## About this exercise
With pictures left out, set down exactly the lines from the line containing "Covid Support (829, 990)" through the last line of the data.

.....

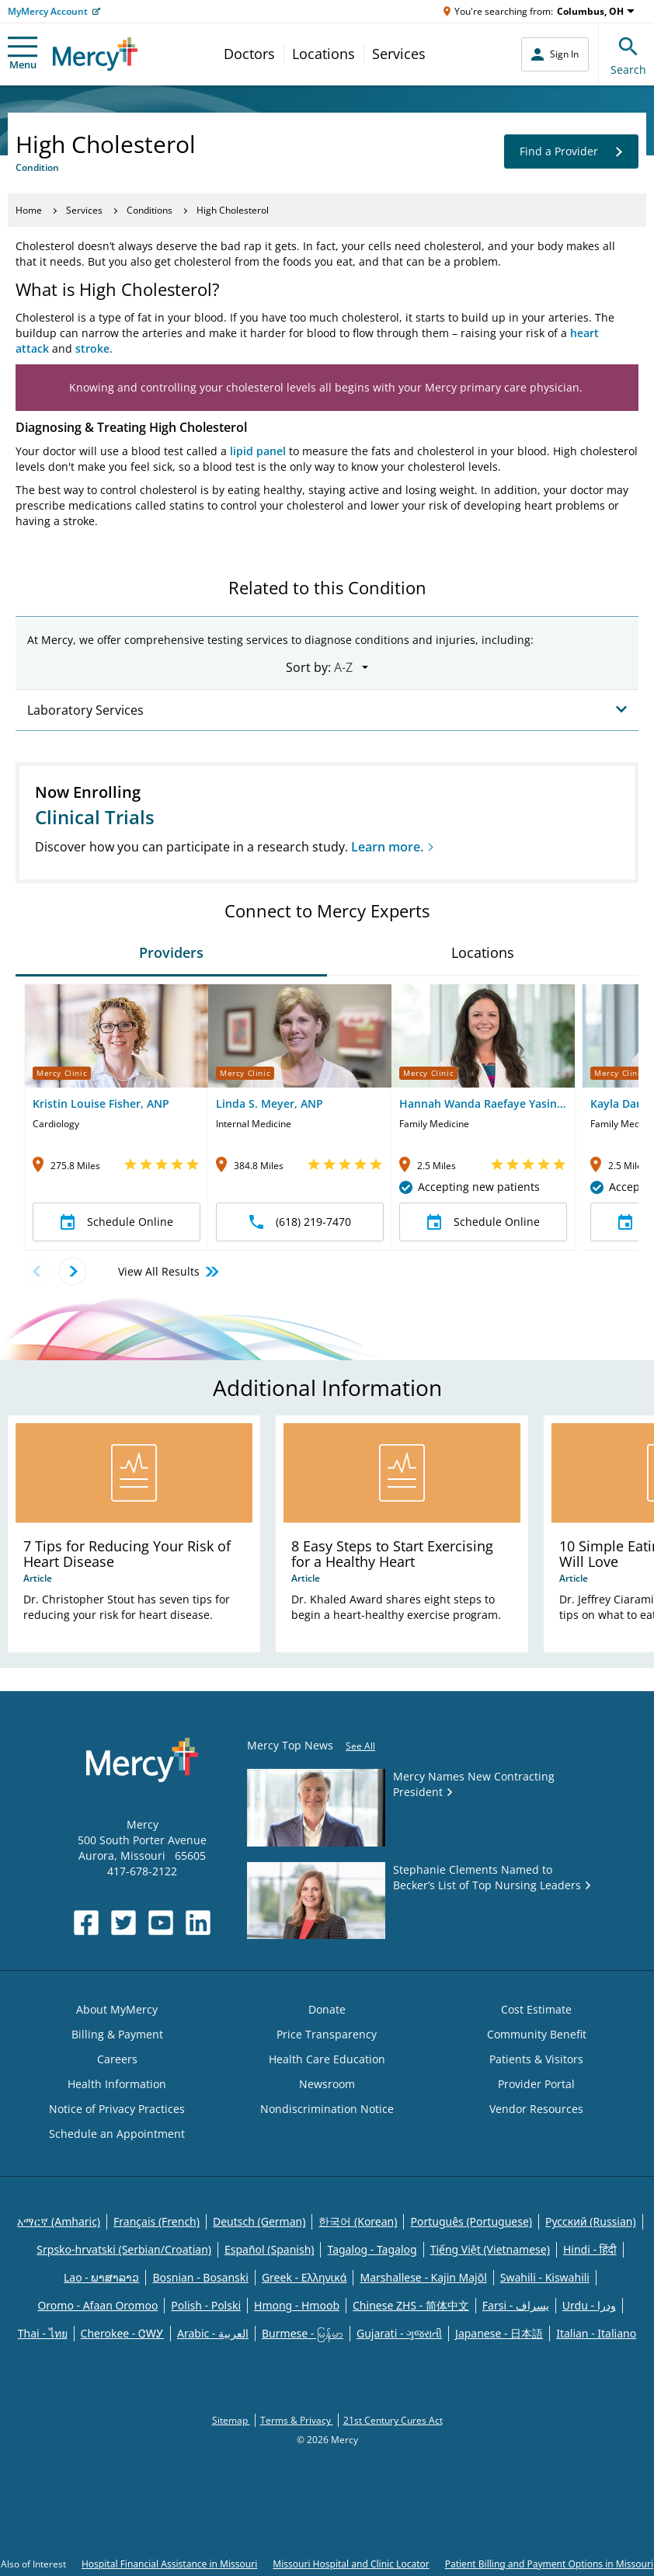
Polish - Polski (206, 2305)
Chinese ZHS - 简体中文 (411, 2305)
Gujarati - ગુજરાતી (399, 2333)
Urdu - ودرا (589, 2305)
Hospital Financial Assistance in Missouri (169, 2564)
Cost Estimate (536, 2009)
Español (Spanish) (269, 2249)
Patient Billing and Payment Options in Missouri (549, 2564)
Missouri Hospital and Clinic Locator (351, 2564)
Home (29, 210)
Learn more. (387, 846)
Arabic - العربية (213, 2333)
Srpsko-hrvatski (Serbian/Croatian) (124, 2249)
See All (360, 1746)
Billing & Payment (117, 2034)
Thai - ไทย (43, 2333)
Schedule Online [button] (117, 1222)
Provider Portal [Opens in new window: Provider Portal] (536, 2083)
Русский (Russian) (590, 2221)
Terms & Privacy (296, 2420)
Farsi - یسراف (515, 2305)
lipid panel (258, 451)
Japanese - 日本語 (499, 2333)
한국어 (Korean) (357, 2221)
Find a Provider (571, 151)
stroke (92, 348)
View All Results (169, 1271)
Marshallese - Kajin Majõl (423, 2277)
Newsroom (327, 2083)
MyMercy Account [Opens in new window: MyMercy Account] (48, 11)
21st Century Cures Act (393, 2420)
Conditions (149, 210)
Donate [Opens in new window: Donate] (327, 2009)
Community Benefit (536, 2034)
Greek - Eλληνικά (304, 2277)
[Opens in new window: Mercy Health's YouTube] (160, 1922)
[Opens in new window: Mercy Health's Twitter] (123, 1922)
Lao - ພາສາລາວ (101, 2277)
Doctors (249, 53)
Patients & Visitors (536, 2059)
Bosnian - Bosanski (200, 2277)
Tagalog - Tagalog (371, 2249)
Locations (323, 53)
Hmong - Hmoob (296, 2305)
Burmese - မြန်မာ (302, 2333)
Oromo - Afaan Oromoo (97, 2305)
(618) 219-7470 (300, 1221)
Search (628, 54)
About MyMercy (117, 2009)
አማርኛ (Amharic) (58, 2221)
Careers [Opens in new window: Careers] (117, 2059)
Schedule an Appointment (117, 2133)
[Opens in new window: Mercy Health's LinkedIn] (198, 1922)
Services (399, 53)
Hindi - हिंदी (590, 2249)
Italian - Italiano (596, 2333)
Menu (22, 54)
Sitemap (231, 2420)
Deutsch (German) (259, 2221)
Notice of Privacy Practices (117, 2108)
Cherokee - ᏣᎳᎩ (122, 2333)
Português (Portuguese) (471, 2221)
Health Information (117, 2083)
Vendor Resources (536, 2108)
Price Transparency (327, 2034)
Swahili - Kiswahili (545, 2277)
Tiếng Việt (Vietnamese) (490, 2249)
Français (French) (156, 2221)
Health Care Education (327, 2059)
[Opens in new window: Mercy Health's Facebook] (86, 1922)
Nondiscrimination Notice (327, 2108)
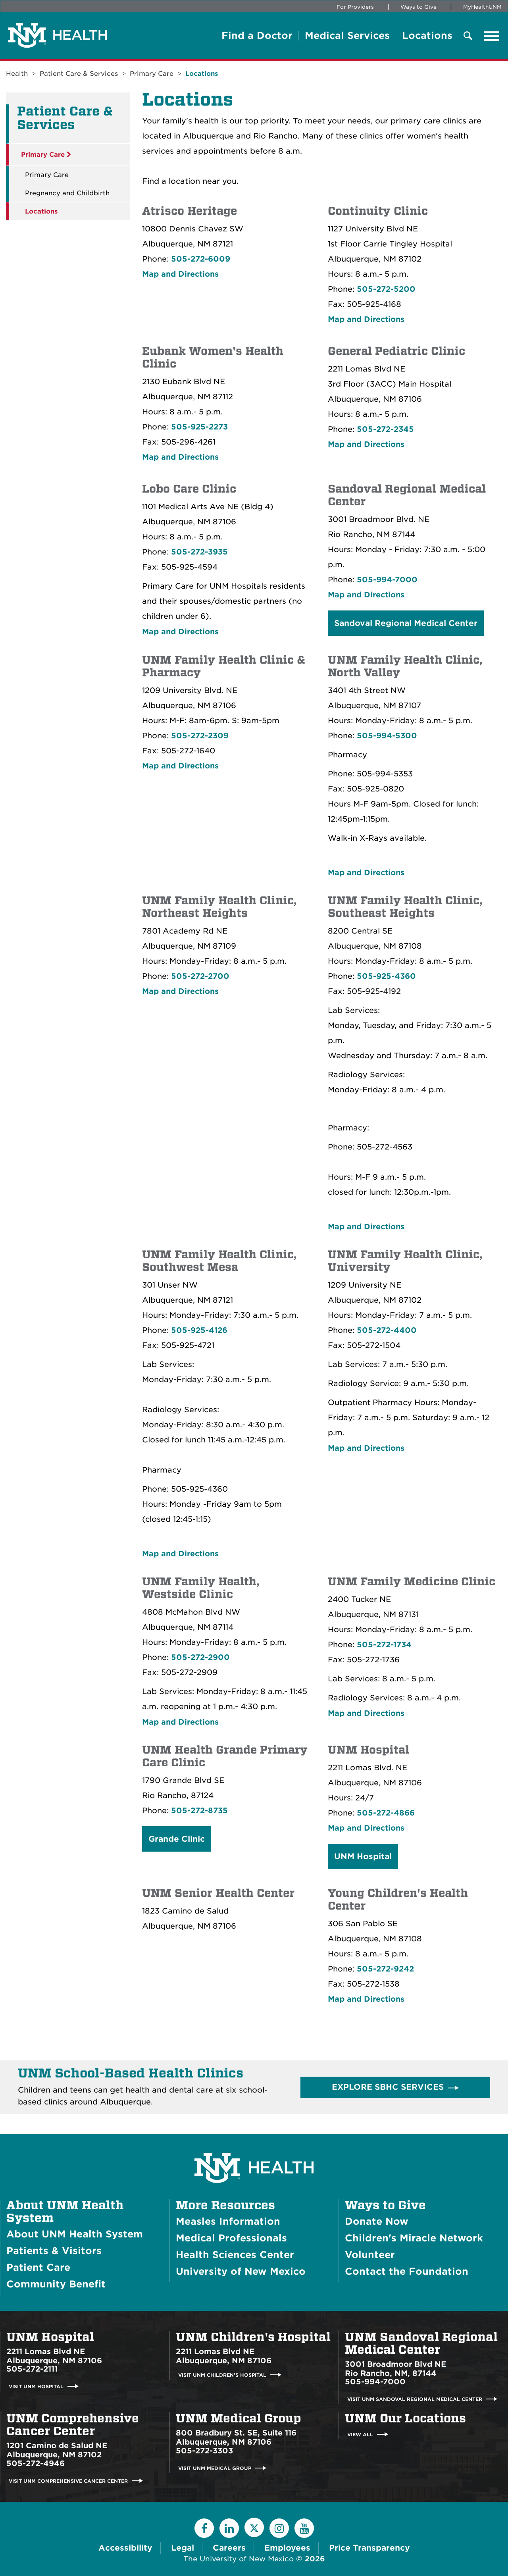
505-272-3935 (199, 551)
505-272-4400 (387, 1330)
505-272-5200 (386, 289)
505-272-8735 (199, 1810)
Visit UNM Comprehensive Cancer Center (68, 2481)
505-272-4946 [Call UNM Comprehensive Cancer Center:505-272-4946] (35, 2463)
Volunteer (370, 2254)
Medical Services (347, 35)
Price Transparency (369, 2548)
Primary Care (151, 73)
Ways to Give (418, 7)
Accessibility (125, 2548)
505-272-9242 (385, 1968)
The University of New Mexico (238, 2559)
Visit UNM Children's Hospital (222, 2375)
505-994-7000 (387, 579)
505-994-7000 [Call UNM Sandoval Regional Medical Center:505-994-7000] (375, 2381)
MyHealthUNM (482, 7)
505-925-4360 (386, 976)
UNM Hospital (363, 1856)
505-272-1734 (384, 1644)
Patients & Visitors (54, 2250)
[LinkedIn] (229, 2528)
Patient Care (38, 2267)
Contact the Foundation (406, 2271)
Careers (229, 2548)
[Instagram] (279, 2528)
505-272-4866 (386, 1812)
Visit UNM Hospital (36, 2386)
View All (360, 2434)
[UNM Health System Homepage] (254, 2145)
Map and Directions (180, 274)
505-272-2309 (200, 735)
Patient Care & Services (79, 73)
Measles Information (228, 2221)
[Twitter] (254, 2527)
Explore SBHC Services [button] (388, 2087)
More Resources (225, 2205)
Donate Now (376, 2221)
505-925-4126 (199, 1330)
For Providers (355, 7)
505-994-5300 (387, 735)
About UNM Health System (64, 2212)
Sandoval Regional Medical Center (405, 623)
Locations (427, 35)
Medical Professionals (231, 2238)
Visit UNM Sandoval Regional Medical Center (414, 2399)
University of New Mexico (241, 2271)
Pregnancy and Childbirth (67, 193)
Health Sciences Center (235, 2254)
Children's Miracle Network (414, 2238)
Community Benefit (56, 2284)
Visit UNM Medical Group (214, 2468)
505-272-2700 (200, 976)
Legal (182, 2548)
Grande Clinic (176, 1839)
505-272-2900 (200, 1657)
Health (17, 73)
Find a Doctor (256, 35)
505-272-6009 (200, 259)
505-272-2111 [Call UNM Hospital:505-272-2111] (32, 2369)
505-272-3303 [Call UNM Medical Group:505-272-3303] (204, 2451)
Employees (287, 2548)
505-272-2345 (385, 429)
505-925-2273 (199, 426)
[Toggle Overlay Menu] (468, 36)
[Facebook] (204, 2528)
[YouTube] (304, 2528)
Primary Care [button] (46, 154)
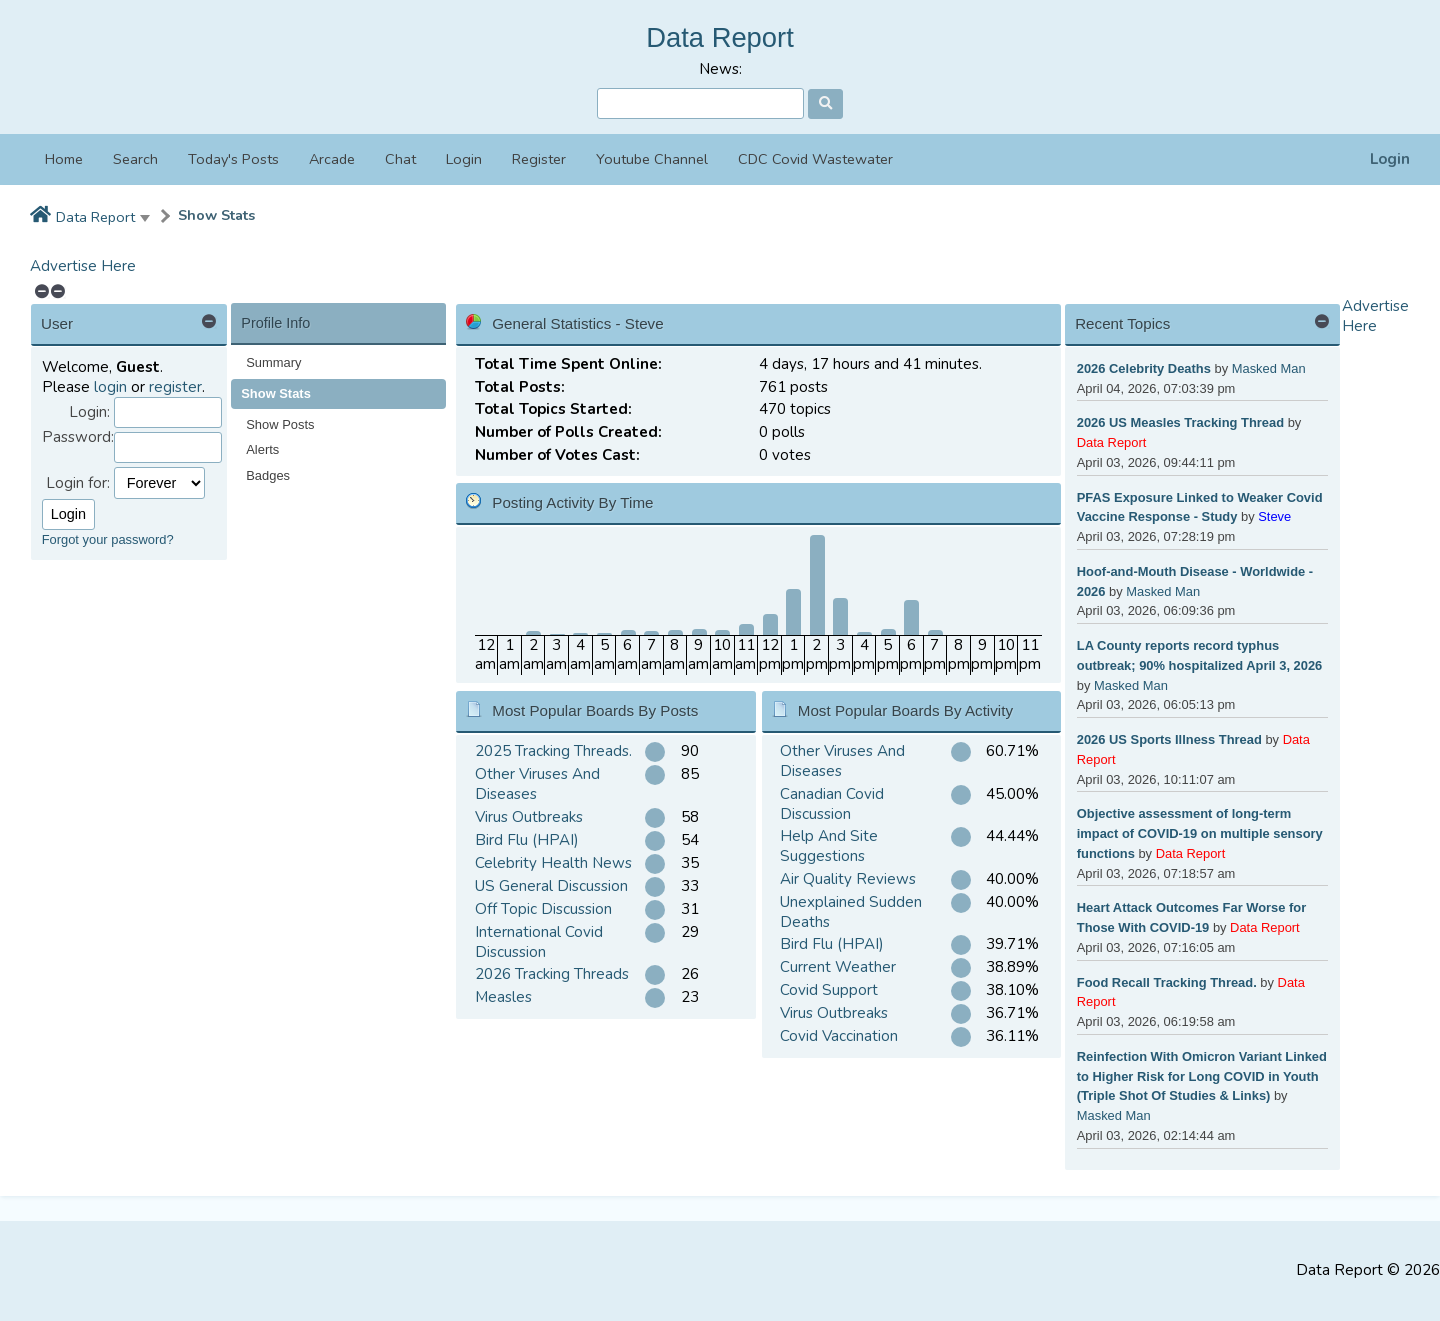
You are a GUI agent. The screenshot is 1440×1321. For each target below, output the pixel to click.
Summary (273, 362)
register (175, 387)
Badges (268, 475)
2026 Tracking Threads (552, 974)
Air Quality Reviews (848, 879)
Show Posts (280, 424)
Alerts (262, 449)
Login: (89, 412)
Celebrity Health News (553, 863)
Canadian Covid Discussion (832, 804)
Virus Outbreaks (529, 817)
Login (1390, 159)
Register (539, 159)
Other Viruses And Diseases (537, 784)
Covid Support (829, 990)
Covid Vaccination (839, 1036)
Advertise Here (83, 266)
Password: (78, 437)
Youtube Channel (652, 159)
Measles (503, 997)
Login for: (78, 483)
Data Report (720, 37)
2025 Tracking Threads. (553, 751)
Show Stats (216, 215)
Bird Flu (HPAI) (527, 840)
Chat (400, 159)
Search (135, 159)
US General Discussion (551, 886)
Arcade (332, 159)
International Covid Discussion (539, 942)
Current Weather (838, 967)
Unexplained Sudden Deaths (851, 912)
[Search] (700, 103)
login (110, 387)
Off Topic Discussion (543, 909)
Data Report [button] (95, 217)
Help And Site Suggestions (829, 846)
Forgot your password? (108, 539)
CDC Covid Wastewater (815, 159)
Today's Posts (233, 159)
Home (64, 159)
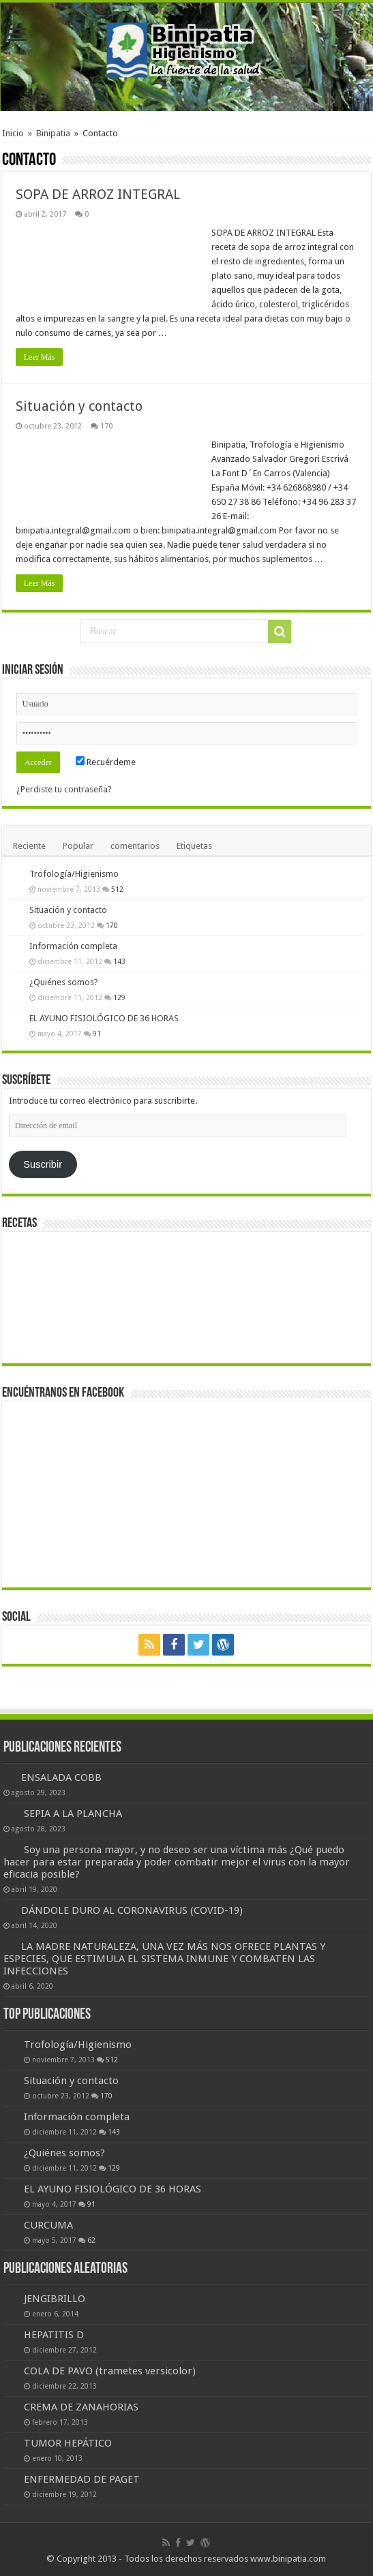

.....

## Result of this exercise
Covid Support (829, 990)
Covid Vaccination (839, 1036)
Advertise Here (83, 266)
Password: (78, 437)
Youtube Channel (652, 159)
Measles (503, 997)
Login for: (78, 483)
Data Report (720, 37)
2025 Tracking Threads. (553, 751)
Show Stats (216, 215)
Bird Flu (HPAI) (527, 840)
Chat (400, 159)
Search (135, 159)
US General Discussion (551, 886)
Arcade (332, 159)
International Covid Discussion (539, 942)
Current Weather (838, 967)
Unexplained Sudden Deaths (851, 912)
[Search] (700, 103)
login (110, 387)
Off Topic Discussion (543, 909)
Data Report [button] (95, 217)
Help And Site Suggestions (829, 846)
Forgot your password? (108, 539)
CDC Covid Wastewater (815, 159)
Today's Posts (233, 159)
Home (64, 159)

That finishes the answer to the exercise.